Zero Day Vulnerabilities are new Security Issues that are found in software and that could be exploited even before who made the Software knows about that.
Google has a project called Project Zero, which collects Zero Day Vulnerabilities and notifies the maker of the Software to allow it to fix those issues, before it is too late. Google’s policy is to publish the vulnerabilities, with all the details needed to exploit them, 90 days after disclosing it to the owner of the software.
Very recently (see http://www.theregister.co.uk/2015/02/14/google_vulnerability_disclosure_tweaks/), Google modified its policies to grant some more time to fix the issue. Then, Google publishes the vulnerability as soon as the owner publishes the fix or when the grace period of up to 105 days or so expires.
I surely welcome this softening of the policy, but is it enough?

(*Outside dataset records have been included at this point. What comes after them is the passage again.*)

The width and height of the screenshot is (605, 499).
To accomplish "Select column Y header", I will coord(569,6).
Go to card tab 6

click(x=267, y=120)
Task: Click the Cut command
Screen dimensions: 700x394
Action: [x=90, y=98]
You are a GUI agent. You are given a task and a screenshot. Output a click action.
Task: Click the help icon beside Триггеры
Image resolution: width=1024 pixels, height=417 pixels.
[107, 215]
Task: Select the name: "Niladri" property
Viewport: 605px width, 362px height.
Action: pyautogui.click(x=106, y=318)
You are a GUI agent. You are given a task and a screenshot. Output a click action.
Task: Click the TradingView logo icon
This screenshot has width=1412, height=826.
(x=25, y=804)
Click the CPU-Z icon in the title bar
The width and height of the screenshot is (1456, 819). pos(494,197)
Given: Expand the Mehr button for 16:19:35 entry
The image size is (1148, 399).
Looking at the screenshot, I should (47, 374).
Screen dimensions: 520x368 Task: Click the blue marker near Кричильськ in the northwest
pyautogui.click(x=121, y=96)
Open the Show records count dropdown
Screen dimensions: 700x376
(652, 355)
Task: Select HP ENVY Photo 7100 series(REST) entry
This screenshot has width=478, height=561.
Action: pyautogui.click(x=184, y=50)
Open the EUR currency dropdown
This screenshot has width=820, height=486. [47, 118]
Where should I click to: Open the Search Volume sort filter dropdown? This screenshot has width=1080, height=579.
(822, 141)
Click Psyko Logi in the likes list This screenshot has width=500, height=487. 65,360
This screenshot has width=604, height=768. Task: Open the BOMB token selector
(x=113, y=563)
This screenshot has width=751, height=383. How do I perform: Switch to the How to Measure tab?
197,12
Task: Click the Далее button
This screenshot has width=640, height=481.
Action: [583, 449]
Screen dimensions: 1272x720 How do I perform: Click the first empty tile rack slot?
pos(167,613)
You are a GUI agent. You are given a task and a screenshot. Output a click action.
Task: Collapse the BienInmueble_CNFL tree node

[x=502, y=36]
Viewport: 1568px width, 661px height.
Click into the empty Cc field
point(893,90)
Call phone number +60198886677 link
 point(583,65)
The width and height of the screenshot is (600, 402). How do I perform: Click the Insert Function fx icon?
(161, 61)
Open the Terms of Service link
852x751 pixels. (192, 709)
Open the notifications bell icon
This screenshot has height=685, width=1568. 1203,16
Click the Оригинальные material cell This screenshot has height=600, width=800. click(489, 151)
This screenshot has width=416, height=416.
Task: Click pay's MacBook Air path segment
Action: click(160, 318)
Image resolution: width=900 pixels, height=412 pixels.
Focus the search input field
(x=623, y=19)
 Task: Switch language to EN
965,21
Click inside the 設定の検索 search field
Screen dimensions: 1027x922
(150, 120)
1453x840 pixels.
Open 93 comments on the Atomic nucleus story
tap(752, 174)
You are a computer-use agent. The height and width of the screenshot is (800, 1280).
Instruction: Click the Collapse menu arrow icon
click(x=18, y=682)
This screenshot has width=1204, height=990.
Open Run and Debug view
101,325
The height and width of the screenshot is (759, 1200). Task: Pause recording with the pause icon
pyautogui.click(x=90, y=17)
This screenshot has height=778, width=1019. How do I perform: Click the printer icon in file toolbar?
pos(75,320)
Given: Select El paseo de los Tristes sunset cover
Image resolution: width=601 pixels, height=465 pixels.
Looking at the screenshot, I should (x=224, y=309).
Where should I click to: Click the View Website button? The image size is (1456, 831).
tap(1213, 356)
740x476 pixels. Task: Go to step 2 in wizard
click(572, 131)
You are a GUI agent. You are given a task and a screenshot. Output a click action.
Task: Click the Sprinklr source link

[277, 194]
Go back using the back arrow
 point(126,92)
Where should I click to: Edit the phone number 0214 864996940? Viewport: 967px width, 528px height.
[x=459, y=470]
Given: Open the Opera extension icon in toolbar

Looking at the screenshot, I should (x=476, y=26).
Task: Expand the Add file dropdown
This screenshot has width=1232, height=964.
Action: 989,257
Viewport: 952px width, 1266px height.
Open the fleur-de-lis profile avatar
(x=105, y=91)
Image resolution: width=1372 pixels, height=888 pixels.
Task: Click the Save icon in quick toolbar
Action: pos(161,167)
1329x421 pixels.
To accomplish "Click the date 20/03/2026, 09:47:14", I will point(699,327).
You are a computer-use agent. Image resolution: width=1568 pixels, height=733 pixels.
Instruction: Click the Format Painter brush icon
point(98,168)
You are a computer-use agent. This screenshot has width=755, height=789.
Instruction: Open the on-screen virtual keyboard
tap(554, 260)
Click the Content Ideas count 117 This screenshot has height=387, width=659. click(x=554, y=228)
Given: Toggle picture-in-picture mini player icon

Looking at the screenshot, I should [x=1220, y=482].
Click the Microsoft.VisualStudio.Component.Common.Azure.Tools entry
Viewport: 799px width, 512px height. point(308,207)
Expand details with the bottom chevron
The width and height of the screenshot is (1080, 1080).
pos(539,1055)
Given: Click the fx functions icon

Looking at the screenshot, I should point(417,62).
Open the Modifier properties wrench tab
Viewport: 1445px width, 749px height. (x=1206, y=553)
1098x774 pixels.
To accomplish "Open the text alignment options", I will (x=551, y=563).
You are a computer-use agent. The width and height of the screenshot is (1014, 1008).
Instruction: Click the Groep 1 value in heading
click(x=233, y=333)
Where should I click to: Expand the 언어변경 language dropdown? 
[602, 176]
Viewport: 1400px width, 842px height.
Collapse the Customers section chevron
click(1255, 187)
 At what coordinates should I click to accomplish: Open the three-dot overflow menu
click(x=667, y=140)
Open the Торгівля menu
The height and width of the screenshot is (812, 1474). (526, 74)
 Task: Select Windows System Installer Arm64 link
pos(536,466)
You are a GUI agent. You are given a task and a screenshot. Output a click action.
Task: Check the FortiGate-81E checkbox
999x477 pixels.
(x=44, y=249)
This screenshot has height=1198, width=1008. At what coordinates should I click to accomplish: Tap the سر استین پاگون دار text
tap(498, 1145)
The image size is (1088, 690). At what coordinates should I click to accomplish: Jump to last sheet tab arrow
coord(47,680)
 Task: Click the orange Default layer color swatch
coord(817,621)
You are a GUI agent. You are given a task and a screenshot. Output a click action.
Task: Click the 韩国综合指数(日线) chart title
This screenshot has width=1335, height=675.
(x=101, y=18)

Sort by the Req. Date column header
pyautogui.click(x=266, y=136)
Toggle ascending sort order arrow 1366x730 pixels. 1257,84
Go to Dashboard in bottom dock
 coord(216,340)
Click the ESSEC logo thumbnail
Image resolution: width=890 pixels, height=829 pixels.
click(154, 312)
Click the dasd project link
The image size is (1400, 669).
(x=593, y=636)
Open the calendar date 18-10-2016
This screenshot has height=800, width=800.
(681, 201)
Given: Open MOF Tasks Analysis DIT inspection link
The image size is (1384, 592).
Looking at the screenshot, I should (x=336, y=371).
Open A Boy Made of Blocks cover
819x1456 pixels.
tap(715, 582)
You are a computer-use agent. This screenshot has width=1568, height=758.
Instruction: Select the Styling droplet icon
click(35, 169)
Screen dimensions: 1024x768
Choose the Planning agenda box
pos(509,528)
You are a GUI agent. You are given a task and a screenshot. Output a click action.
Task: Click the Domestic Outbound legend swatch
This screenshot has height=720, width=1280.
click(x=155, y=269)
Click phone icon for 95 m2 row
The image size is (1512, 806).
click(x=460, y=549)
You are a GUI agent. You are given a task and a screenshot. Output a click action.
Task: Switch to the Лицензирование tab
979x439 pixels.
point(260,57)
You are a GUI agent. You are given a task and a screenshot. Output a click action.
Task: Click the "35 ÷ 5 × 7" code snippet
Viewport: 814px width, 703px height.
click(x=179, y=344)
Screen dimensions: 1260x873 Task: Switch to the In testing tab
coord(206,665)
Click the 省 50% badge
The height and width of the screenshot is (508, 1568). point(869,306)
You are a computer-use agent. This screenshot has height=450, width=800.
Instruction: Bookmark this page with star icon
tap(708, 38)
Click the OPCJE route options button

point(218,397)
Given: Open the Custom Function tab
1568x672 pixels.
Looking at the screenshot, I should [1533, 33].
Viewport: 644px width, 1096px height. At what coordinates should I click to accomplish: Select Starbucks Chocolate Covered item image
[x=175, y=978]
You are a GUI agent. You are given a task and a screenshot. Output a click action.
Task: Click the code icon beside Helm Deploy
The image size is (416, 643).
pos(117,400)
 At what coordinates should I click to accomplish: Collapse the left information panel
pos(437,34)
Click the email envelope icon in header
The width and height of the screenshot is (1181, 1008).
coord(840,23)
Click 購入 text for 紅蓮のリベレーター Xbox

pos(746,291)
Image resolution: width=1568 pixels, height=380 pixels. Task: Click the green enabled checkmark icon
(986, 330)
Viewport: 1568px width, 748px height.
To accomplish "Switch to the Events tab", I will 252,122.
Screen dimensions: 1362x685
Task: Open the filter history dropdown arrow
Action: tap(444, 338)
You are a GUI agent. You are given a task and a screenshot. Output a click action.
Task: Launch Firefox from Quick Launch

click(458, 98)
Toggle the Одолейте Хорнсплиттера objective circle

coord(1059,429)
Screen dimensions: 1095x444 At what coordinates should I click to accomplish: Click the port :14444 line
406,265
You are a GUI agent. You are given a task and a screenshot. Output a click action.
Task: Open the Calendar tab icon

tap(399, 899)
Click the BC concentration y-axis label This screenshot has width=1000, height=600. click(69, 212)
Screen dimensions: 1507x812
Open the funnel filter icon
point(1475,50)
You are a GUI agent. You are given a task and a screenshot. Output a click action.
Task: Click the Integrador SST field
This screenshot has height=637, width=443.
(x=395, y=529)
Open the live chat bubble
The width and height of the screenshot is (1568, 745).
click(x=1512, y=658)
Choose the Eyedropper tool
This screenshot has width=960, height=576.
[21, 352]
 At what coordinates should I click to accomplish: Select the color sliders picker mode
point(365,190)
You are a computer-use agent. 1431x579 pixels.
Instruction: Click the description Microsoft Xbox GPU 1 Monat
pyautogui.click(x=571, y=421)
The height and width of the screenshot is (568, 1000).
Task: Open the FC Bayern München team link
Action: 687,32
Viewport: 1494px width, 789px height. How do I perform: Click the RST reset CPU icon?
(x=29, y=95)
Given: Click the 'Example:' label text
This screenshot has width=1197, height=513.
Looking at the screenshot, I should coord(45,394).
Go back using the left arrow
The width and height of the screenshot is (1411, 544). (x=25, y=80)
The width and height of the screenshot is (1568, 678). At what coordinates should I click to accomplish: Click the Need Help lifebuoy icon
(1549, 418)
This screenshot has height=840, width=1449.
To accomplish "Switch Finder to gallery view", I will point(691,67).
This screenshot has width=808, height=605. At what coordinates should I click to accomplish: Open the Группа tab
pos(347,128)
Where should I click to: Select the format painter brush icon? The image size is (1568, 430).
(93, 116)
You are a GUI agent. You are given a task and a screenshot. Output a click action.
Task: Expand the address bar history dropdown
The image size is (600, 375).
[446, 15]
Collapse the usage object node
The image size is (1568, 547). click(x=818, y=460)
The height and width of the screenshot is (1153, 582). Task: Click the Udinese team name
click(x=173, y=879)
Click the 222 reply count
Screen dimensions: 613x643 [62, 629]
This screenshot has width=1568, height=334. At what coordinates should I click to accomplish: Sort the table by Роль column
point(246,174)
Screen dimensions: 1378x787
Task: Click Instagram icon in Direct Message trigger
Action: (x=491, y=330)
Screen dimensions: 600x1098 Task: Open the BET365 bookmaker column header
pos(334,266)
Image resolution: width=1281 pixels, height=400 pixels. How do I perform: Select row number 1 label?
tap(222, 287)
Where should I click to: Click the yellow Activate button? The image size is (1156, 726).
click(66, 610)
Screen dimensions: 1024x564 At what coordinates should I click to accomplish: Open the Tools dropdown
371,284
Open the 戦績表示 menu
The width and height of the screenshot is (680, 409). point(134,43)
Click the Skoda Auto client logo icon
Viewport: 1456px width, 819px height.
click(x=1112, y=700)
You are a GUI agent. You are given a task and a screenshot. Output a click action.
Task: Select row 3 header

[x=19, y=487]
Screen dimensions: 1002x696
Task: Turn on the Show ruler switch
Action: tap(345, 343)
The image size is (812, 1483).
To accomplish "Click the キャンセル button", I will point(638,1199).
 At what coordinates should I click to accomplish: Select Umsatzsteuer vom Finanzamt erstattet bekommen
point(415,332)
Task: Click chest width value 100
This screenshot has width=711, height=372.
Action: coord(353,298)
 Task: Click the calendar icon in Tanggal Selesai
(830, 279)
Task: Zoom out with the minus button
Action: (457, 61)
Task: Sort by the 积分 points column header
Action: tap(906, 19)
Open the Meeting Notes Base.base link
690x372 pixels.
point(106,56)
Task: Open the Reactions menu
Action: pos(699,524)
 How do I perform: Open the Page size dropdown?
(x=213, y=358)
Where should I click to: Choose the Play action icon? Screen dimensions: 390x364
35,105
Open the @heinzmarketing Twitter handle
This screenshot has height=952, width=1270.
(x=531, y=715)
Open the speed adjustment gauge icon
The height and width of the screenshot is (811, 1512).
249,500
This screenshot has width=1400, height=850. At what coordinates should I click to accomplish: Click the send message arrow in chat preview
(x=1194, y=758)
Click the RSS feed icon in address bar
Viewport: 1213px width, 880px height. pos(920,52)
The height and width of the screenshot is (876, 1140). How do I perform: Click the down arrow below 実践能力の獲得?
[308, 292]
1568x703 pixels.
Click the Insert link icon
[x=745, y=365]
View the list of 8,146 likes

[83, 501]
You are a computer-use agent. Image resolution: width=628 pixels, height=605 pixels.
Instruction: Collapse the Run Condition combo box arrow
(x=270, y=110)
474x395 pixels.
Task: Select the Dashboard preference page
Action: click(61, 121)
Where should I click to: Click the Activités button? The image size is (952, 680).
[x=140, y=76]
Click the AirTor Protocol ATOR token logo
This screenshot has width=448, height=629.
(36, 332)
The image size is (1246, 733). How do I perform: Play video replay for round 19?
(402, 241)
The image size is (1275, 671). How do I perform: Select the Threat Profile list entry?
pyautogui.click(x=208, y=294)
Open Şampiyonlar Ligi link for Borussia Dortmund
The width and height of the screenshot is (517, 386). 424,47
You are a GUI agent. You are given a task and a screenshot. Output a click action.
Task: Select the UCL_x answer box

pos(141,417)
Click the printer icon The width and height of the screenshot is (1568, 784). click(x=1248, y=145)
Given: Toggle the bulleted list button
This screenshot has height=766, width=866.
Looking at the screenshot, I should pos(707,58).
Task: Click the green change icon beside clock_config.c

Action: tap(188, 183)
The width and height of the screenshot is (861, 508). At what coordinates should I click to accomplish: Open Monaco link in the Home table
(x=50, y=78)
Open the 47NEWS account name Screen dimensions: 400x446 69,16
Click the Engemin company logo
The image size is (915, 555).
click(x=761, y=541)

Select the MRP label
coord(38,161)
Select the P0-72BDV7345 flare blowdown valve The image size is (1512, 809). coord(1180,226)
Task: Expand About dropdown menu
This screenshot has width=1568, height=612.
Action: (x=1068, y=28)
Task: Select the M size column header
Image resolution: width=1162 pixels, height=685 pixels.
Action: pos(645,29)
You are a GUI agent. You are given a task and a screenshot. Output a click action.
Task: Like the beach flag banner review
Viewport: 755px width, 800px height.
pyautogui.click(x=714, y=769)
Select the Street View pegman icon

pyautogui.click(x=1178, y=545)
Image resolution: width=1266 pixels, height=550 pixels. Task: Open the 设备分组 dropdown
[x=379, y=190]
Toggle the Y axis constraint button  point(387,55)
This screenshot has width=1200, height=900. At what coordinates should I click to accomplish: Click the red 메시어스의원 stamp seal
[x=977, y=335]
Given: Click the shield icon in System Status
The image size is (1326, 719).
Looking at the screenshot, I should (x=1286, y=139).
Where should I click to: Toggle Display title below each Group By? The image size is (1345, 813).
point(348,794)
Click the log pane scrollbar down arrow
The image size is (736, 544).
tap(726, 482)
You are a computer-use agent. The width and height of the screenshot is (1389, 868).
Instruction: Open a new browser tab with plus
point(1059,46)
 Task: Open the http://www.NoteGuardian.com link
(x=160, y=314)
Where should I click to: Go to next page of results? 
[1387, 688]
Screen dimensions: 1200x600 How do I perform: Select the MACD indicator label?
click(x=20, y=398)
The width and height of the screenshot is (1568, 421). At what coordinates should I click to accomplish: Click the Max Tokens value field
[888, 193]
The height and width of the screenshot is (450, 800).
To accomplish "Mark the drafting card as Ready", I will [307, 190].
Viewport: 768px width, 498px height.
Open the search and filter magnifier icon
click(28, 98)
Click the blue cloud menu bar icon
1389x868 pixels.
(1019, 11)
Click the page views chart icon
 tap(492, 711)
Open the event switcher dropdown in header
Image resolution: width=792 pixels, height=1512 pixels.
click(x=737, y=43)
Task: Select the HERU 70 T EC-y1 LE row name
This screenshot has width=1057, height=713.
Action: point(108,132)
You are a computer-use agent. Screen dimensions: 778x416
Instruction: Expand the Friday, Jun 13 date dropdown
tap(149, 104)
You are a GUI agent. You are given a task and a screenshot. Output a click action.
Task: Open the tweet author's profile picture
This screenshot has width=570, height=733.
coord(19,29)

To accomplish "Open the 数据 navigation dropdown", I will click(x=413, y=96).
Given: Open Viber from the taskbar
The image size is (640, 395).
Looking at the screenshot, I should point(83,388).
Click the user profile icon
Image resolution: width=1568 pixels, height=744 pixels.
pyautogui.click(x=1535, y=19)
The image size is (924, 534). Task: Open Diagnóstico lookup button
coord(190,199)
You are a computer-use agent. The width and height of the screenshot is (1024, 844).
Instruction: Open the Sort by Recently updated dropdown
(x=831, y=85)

It may be me, but I am sincerely puzzled about Google policy. In the real world, most organization have a tendency to delay the application of the fixes, even security ones; so, if Google publishes the detail about the vulnerability as soon the fix is published, even with working samples about how to exploit the vulnerability, it is only natural that an attacker would enjoy a grace period when most systems are unpatched. Who would benefit of Google disclosure, then?
What Google would have to do, then? The issue is not about disclosing or not the vulnerability. I fully agree that it is better to disclose them, but what is the reason why they have to give full details about the vulnerabilities? Would not be better to give generic information about the issue and to point to the fix, omitting the more practical details that could be leveraged even by the average Joe?